You don't know dear.
How much I love you.
Please,
don't take my sunshine away."

I was an infant at the time, but I could still clearly hear her voice. That and my fathers voice.

It was still a time that he was lucid.

Not on a raging rampage from when I remember.

The bright light blinded my eyes as consciousness took over. There was soft muttering away from were I was. But I couldn't make out what they were saying.

I opened my eyes and twisted in the little bed before looking around the room I was in. At first I was expecting the cherry oak wood to come back to sight but instead I was faced with stone walls and a mini fire place.

You are my sunshine.

In all reality the full version of the song is a very depressing tale. The male talks about a loved one leaving and expresses his feelings and in Johnny Cages version you can hear the pain and raw emotions the song brings.

Even to this day that I think of this song I tear up, because its such a happy little song but then again its not.

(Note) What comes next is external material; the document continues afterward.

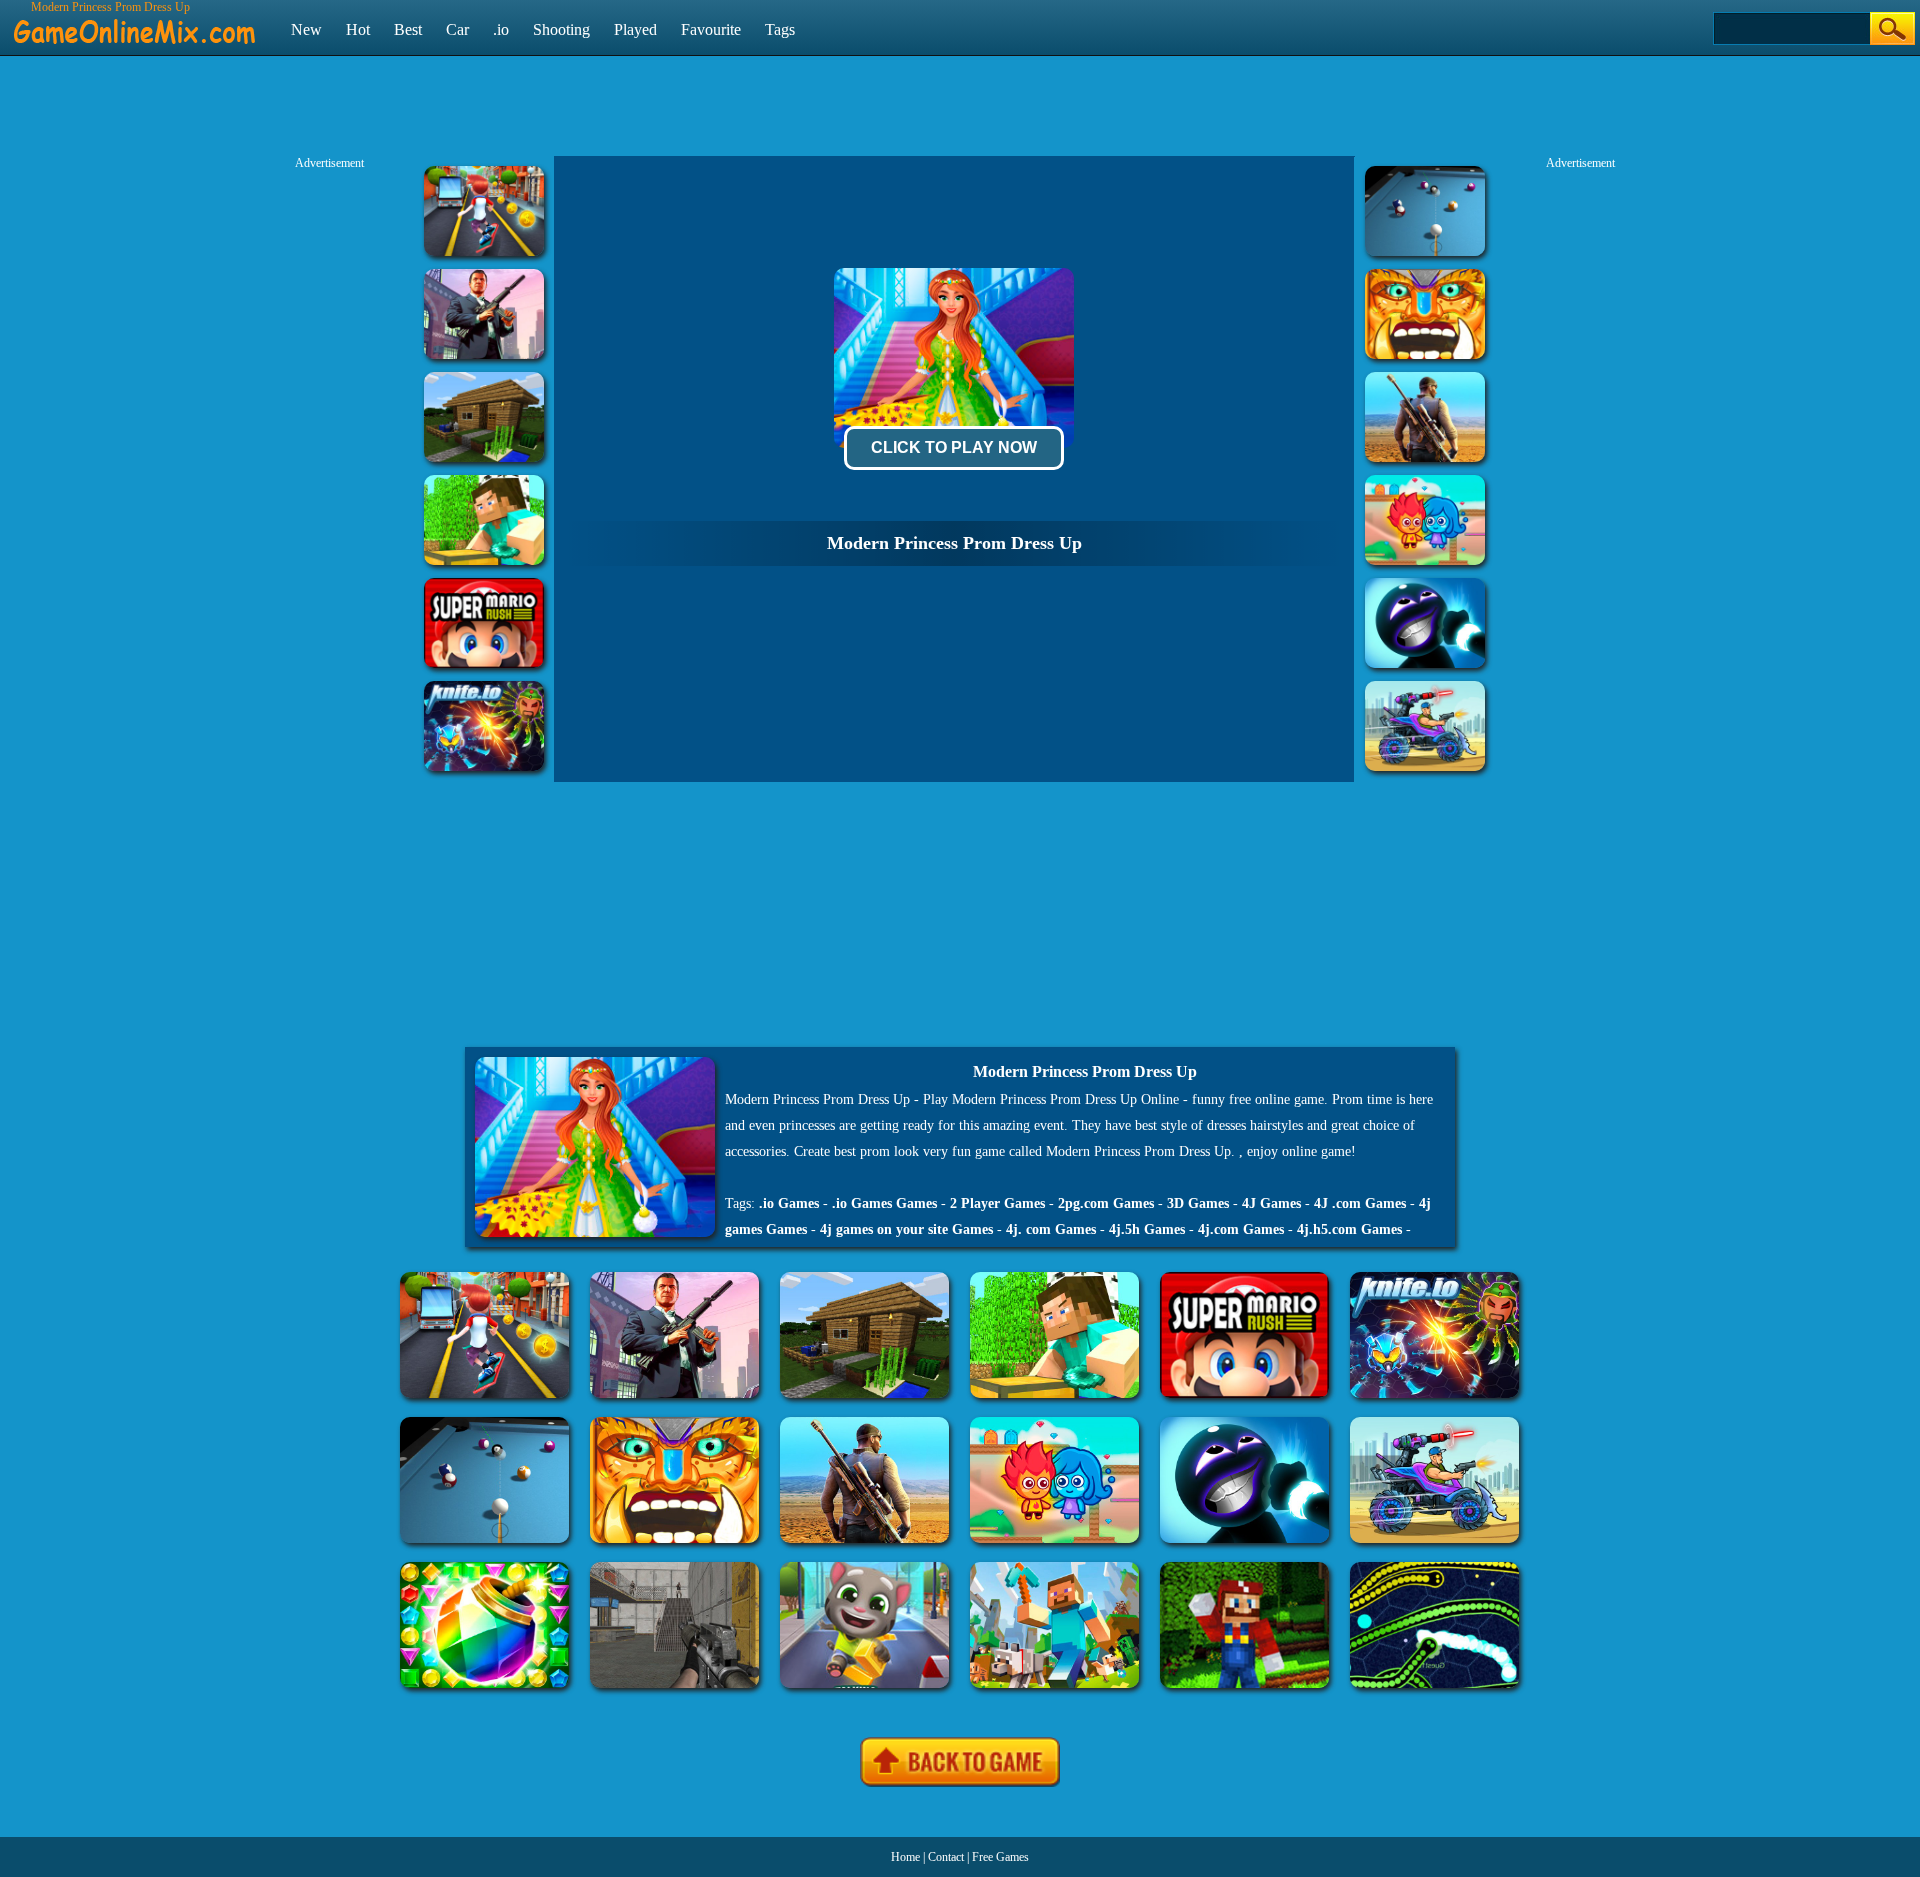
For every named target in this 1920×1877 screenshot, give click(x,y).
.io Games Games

The stained wooden door open and Blake walked in with a tray full of medical supplies. He didn't even pause as he sat by my side and pushed and pulled away some gauze on my neck.

My only sunshine.

The colors were back, flashing red and green again, but I paid them no mind. Instead stared straight ahead at the dark stain wooden ceiling. Every once in awhile I would turn my head to the side so Blake could get a better look or a spot that he miss with the ointment.

He left a little while after. There was no words exchanged between us.

Honestly why would there be.

You make me happy.

I had almost died and then fell asleep in his arms. There's a gaping hole in the side of my neck. And we're in a different cabin, so that means we had moved while I was out.

Moved to where? I have no clue.

When skies are grey.

My hands came up and covered my ears as I rolled onto my side. These voices need to stop. They bring back to many memories.

All bad memories. With such a simple song.

I was never one to handle all these emotions, all this pain and these visions and voices.

You don't know dear,

Where was Tim when you needed him?

The flash became to much so I squished my eyes shut tightly. I didn't need this right now. I just want to go home.

Something warm came into contact with my cheek and my eyes shot open to see Blake kneeling besides the bed with a plate, my pills and a bottle of water. "You have to eat."